Samsung to shut down Milk (don't cry)
Samsung will close its music streaming service that you probably didn't even know existed. Milk was launched in 2014 and was only open to Samsung device owners. Hardly anyone used it, so Samsung will can it in September. Pour a litre of milk on the curb for another fallen music streaming service.
Windows 10 update busted heaps of webcams
Webcam enthusiasts and aficionados are upset with the latest Windows 10 Anniversary Update, as it has rendered some webcams useless. The update made a change to the webcam drivers in Windows so only webcams that send uncompressed data to the OS work, which for many cameras using USB 2.0 and 720p/1080p, isn't possible, so they compress the video to H.264 or MJPEG, which results in Windows shutting the camera down, hah. Microsoft said they're gonna release a fix for this, but no info when.
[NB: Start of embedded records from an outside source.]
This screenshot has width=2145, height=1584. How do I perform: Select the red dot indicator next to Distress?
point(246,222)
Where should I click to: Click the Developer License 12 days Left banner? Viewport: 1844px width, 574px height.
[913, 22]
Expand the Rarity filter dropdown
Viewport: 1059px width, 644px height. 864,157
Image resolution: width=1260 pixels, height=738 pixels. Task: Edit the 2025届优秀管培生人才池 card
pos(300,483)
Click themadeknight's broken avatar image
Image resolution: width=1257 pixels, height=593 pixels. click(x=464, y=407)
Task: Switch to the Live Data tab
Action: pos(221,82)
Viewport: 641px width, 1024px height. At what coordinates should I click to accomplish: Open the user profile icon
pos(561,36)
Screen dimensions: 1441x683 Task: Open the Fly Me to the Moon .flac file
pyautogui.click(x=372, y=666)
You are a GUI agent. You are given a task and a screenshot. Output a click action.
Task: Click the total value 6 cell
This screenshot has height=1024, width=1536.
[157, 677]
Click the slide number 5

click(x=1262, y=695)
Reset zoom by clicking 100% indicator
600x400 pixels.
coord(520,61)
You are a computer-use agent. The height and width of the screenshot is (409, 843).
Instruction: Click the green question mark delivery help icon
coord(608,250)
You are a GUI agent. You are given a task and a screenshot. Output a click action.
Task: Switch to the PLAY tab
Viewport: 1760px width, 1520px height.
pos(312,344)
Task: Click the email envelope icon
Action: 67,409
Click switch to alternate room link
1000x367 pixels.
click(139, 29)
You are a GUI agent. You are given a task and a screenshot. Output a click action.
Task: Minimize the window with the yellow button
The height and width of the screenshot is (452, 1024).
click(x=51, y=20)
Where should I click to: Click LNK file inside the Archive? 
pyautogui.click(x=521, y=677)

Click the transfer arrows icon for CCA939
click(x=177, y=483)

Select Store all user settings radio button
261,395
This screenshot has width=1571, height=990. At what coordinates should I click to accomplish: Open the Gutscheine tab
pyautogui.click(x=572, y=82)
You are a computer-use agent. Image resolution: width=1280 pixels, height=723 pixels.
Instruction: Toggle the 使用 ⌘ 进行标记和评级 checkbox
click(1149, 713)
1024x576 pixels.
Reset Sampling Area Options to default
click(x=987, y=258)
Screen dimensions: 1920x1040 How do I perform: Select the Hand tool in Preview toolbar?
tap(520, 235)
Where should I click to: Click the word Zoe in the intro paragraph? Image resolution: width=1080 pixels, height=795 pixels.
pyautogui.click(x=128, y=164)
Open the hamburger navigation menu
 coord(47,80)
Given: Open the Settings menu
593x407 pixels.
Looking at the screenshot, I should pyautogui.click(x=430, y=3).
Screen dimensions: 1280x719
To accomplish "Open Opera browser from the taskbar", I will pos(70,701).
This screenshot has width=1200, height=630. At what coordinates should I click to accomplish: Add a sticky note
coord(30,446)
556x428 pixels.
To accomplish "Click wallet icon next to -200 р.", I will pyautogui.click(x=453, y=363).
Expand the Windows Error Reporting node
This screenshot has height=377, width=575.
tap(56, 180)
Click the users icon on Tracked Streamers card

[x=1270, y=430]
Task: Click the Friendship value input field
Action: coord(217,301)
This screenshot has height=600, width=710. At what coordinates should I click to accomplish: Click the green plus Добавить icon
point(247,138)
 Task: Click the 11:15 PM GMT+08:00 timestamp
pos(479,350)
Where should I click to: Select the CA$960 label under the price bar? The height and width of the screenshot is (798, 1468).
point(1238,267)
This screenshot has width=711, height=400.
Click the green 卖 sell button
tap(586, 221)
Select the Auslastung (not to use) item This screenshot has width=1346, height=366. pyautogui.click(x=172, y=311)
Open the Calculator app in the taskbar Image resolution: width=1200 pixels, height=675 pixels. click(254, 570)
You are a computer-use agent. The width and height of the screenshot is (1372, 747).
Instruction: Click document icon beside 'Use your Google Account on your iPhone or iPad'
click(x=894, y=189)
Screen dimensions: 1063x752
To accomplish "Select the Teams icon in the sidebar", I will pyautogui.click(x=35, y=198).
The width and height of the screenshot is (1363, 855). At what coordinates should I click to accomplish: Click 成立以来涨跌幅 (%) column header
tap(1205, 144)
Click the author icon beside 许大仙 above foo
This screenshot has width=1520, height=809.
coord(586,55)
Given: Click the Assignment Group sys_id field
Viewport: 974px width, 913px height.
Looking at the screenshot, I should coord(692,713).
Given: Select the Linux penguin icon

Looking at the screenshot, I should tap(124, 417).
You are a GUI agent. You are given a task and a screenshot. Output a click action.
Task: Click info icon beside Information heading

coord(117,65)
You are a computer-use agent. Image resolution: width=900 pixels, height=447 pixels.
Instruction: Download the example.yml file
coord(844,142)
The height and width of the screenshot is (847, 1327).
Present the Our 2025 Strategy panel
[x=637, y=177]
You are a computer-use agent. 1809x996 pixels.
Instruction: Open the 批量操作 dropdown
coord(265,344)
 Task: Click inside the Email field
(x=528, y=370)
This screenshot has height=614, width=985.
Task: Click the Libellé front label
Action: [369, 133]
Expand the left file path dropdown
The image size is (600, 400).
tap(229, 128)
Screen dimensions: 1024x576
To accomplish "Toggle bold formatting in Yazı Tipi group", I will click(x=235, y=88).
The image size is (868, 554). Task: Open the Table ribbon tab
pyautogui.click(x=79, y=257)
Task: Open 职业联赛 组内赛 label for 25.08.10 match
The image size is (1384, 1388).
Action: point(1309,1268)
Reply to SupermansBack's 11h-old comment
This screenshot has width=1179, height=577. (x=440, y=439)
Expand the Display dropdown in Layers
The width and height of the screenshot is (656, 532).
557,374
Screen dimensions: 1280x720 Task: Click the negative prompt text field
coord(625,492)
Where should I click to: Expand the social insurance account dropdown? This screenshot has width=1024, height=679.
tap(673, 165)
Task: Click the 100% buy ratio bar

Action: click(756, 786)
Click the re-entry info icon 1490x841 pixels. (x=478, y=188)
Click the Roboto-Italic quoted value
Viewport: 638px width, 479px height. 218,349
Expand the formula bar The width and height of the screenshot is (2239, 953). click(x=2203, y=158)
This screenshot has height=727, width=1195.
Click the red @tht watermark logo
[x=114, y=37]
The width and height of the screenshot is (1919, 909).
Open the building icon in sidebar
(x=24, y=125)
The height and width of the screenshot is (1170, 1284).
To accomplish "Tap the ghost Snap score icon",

Xiaomi's prepping to launch in the USA
Rumours are swirling that Xiaomi is planning to finally sell products in the USA. The world's largest consumer market. Xiaomi's vice president Hugo Barra chatted to Bloomberg about their plans for the US. October will see the first batch of products land in the home of the brave with progressive products roll out over time. Hopefully they'll come to AU soon too! I love Xiaomi gear. It fits in perfectly with my cheapskate aesthetic.
New battery tech on the horizon that might actually happen
Battery tech is always on the horizon of the next big thing, but a new product from an MIT spin-off actually looks kinda realistic. SolidEnergy has developed a new battery utilising lithium metal that can pack double the energy into space of a current lithium ion battery - or rather, make a battery half the size as an existing one with the same amount of power. All battery developments should be taken with a grain of salt, but what's promising about SolidEnergy is that they plan to release a product for smartphone batteries on the market in 2017 - not that far away!
Stories of a Defcon noob
I've always wanted to go to Defcon, as it seems like there's a lot of interesting stuff going on. But like I thought, it's probably best to leave the smartphone and laptop in a Faraday cage, with a heavy duty lock, in your hotel. This self-proclaimed noob went to this year's Defcon and wrote a thing about what it's like for someone pretty uninitiated with tech to visit a crazy joint like Defcon. Hint: author was paranoid as fuck, hah.
OpenStreetMap introduces OpenStreetView
OpenStreetMap has kicked it up a notch and has implemented an open source version of street view. Now anyone can contribute images to OSV and have it appear in OSM. Here's a 20 min talk about Open Street View and a blog post explaining it. I look forward to contributing some footage of my locale, eventually.
Watch out for VPN snake oil sellers
If you're interested in finding out what makes a secure VPN, Arstechnica has a great guide on what exactly a VPN secures you from and what it doesn't. Pretty much all a VPN is good for is encrypting your traffic. They don't really stop you being tracked or make you anonymous.